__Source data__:
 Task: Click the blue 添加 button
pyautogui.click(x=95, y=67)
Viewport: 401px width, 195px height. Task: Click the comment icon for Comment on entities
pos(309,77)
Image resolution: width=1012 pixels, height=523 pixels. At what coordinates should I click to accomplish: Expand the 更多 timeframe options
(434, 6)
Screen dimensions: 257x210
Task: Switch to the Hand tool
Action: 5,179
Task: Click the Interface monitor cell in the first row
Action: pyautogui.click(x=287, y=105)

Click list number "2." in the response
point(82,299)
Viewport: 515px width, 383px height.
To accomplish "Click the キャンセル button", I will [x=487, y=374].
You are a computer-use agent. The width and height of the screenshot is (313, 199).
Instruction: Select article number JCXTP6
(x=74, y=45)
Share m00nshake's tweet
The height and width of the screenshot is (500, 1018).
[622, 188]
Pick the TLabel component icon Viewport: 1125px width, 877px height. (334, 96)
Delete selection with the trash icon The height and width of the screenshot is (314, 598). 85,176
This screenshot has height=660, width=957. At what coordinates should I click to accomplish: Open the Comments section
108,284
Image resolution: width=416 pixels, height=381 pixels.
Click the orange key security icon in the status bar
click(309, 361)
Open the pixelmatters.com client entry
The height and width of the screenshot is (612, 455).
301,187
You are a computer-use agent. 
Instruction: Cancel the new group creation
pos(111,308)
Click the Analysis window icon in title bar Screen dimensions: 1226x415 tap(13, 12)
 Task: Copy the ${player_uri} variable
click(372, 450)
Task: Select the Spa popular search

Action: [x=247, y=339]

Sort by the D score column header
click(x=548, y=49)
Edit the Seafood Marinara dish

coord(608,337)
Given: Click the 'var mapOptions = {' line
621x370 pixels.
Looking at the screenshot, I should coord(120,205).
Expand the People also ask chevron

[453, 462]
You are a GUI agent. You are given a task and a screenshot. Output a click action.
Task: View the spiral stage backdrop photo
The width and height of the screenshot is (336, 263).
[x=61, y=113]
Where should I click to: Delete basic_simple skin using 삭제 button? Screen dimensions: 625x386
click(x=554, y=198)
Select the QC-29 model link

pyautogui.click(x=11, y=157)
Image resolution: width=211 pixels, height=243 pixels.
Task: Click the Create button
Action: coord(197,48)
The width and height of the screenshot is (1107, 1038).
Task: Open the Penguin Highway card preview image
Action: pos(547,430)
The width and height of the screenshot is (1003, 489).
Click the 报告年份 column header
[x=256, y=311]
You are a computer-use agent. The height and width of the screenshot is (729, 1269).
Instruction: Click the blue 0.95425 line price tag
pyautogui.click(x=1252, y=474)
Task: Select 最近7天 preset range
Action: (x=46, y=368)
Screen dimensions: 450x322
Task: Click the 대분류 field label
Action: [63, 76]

__Description of the task__:
What lines in the data include the string "agent"? Copy each one.

__Completed exercise__:
You are a computer-use agent. The width and height of the screenshot is (313, 199).
You are a computer-use agent. 
You are a GUI agent. You are given a task and a screenshot. Output a click action.
You are a computer-use agent. The height and width of the screenshot is (729, 1269).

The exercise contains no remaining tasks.